The concept of technology leapfrogging was certainly exaggerated and over-used in the 1990s, as a way to justify risky high tech investments in developing countries. At its core, though, is an important idea that's equally valid in the world of energy and environmental projects: putting in the best available technology at the start often avoids costly compromises later, and can even save money up front, by avoiding extra infrastructure. With China currently adding the equivalent of the entire UK power grid every year or two, there ought to be plenty of scope for renewables-based distributed power solutions, particularly if companies like Suntech can keep driving down the cost of a PV module. As many US manufacturers have learned the hard way, this is something at which Chinese firms excel.

Given the combination of high energy prices and the growing entrepreneurial focus on clean energy, I'm confident that the US won't lack for green products that match our economic circumstances. Meanwhile, whether it's driven by leapfrogging or by the simple notion that China can't follow the same development path as the US and Europe without stretching global commodity markets and the environment to the breaking point, we should all want China to get very good at deploying alternative energy and efficiency technology. Their need is greater, and the opportunity larger. Let's worry less about whether they're stealing a march on us, in the process.

Tuesday, December 05, 2006

Giant Footprints

Two stories in today's Wall Street Journal illustrate one of the inevitable consequences of our shift away from fossil fuels and toward renewables, which are generally much more diffuse. The front page of the Journal carried a lengthy exposé (subscription may be required) on the damage to the Borneo rainforest, shared between Indonesia and Malaysia, caused by these countries' efforts to expand palm oil production for biofuel. Another piece looked at the expansion of concentrated solar power (CSP) collectors in Spain. In both cases, the footprint of renewable energy is much larger than that of the traditional energy sources it is meant to augment or displace. With non-hydro-electric renewable energy still supplying only a few percent of global energy demand, this trend is in its very early stages. Although the final verdict on the sustainability of this effort is unresolved, the conversion to renewable energy will indisputably transform the earth's surface as much as any past endeavor of mankind.

This isn't intended as a criticism of renewable energy, per se.
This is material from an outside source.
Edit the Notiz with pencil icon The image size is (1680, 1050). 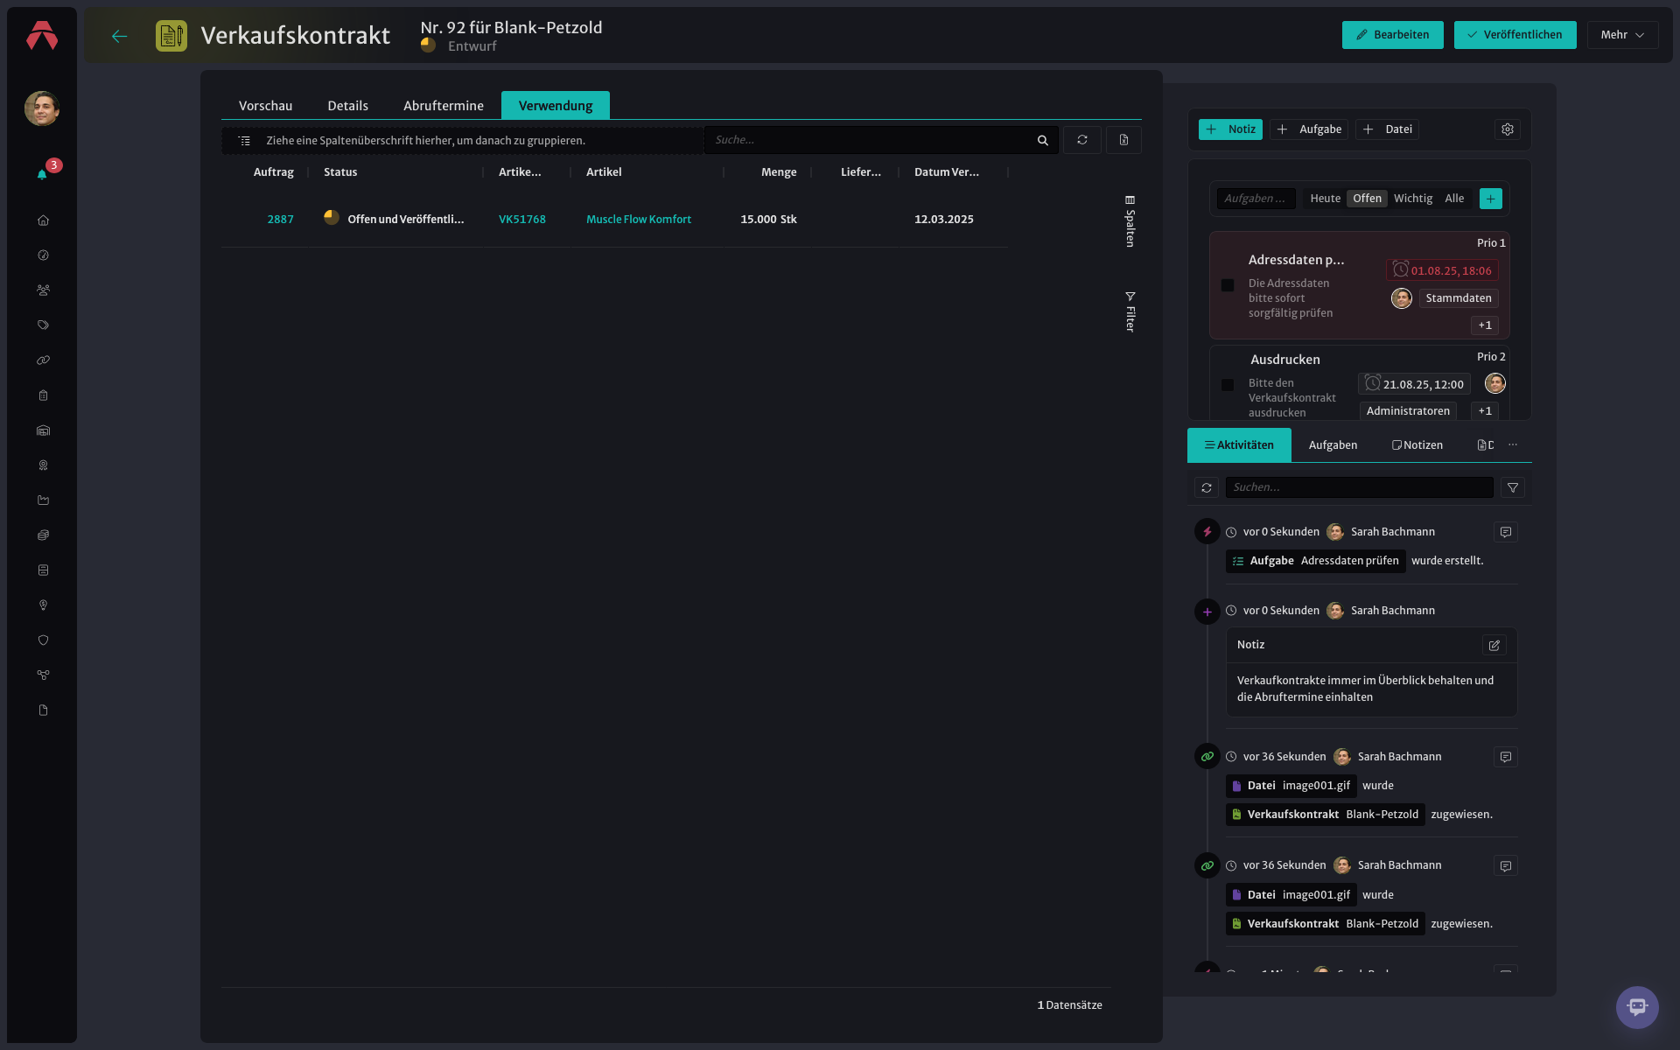point(1495,645)
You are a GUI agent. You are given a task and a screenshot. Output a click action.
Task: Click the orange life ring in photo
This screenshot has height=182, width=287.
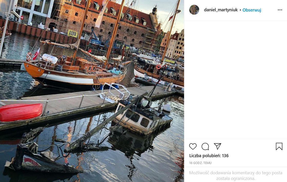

Rather, it's a reminder that every choice we make concerning energy carries consequences. Oil and gas have their own problems, but as their technology has improved, developments such as 3-d seismic and horizontal drilling have reduced their footprint on the landscape, by boosting the productivity of each well drilled. Fundamentally, though, even where the countryside has been turned into a veritable moonscape of pumping units, pipelines and cogeneration steam generators, such as in the Kern River and Midway-Sunset oil fields near Bakersfield, California, the energy produced from this modest patch of land exceeds the entire net contribution of all the corn that's turned into ethanol in the Midwest. Oil and gas are highly-concentrated vintage sunlight, and our efforts to harness today's sunlight--including the wind it creates--must necessarily cover vast expanses of land or sea, to capture equivalent quantities of energy.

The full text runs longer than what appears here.